§ **Document section**:
Neutron Tomography as a Non-Destructive Monitoring Technic For ASR Reseacrh: Although neutron imaging has been used to study moisture transport and durability processes in cementitious materials, its application to moisture-induced strain development in ASR-damaged concrete remains limited. The present study demonstrates that neutron tomography combined with advanced image registration can non-destructively visualize and quantify moisture distribution and the associated structural changes in ASR-damaged concrete without the use of contrast agents or other complex methods.

Outlook: This study marks an important step forward in understanding the complex interplay between ASR products and moisture. Future research should extend these methodologies to a broader range of concrete compositions and environmental conditions, further refining predictive models and guiding the development of more durable concrete formulations.

Validation of the local volume change analysis: S1 Fig Presents the results from the validation step designed to assess the reliability of our registration method in detecting true deformations in concrete samples. To achieve this, we used model systems that are known a priori to remain dimensionally stable upon moisture exposure. These model systems, consisting of copper and aluminum blocks with engraved horizontal and vertical grooves, were imaged using neutron tomography both in their dry state (reference) and after water was introduced. The grooves serve as artificial cracks that should remain unchanged, providing a controlled environment to test whether the method introduces false expansion artifacts. Validating our registration method using a rigid sample is a robust approach for establishing a baseline in our study. In concrete, crack opening behaves much like a rigid body simply separating—rather than deforming elastically—so simulating a crack with a groove in a rigid sample could be considered a valid comparison, although much simpler system than the crack network in a concrete structure.

S1 Fig a shows the model setup within a quartz cuvette in its dry state. After adding water, the neutron projection (S1 Fig b) shows the system was sealed with aluminum tape, ensuring consistent humidity conditions during imaging. The tomographic slices of the samples before and after water exposure are presented S1 Fig f-g and S1 Fig k-l along with the 3D rendering of the block (S1 Fig e-d) and the water filling the cuvette gaps and grooves (the blue-colored block of water). After non-affine registrations, the was computed to ensure that mere intensity variations in the images—resulting from water addition—do not falsely register as local expansion in the analysis. The 3D renderings, in S1 Fig h-j and S1 Fig m, show that in regions surrounding the grooves (i.e., water-filled) there is no significant local expansion, except for minor false positives, as large streaks in the sharp edges, due to reconstruction artifacts (the dark groves created in the tomograms due to high neutron scattering by water and sampling artifact).

§ **Extracted entries**:
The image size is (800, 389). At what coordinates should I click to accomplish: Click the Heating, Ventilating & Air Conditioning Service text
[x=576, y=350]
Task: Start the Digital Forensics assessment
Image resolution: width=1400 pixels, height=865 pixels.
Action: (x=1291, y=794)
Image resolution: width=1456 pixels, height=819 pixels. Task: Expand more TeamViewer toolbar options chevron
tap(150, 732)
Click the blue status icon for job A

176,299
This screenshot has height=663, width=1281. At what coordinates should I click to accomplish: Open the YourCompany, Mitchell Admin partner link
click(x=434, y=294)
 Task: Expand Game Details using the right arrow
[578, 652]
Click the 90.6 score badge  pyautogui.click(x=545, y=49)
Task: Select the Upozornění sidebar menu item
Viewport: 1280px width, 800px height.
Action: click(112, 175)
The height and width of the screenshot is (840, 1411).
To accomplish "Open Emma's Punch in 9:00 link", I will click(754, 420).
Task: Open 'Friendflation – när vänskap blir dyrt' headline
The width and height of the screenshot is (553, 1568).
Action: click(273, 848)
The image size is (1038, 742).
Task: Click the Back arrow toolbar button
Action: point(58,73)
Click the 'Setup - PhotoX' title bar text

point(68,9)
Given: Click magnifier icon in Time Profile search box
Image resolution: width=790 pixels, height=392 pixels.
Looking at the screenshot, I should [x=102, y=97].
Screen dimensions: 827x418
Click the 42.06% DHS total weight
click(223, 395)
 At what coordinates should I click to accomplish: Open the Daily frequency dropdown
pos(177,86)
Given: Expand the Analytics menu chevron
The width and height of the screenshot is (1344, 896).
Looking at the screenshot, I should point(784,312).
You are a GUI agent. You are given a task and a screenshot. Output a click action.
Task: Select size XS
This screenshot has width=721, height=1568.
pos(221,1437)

§ **Set task**:
Decide whether each statement agrees with the neutron tomography text, answering yes or no and quoting the words from the text that settle it. (a) The model systems used for validation were copper and aluminum blocks with engraved grooves. (b) The study's approach depends on contrast agents to visualize moisture in the concrete. (c) The 3D renderings show significant local expansion in the regions surrounding the grooves.

§ **Task solution**:
(a) Yes: "consisting of copper and aluminum blocks with engraved horizontal and vertical grooves"
(b) No: "without the use of contrast agents or other complex methods"
(c) No: "there is no significant local expansion, except for minor false positives"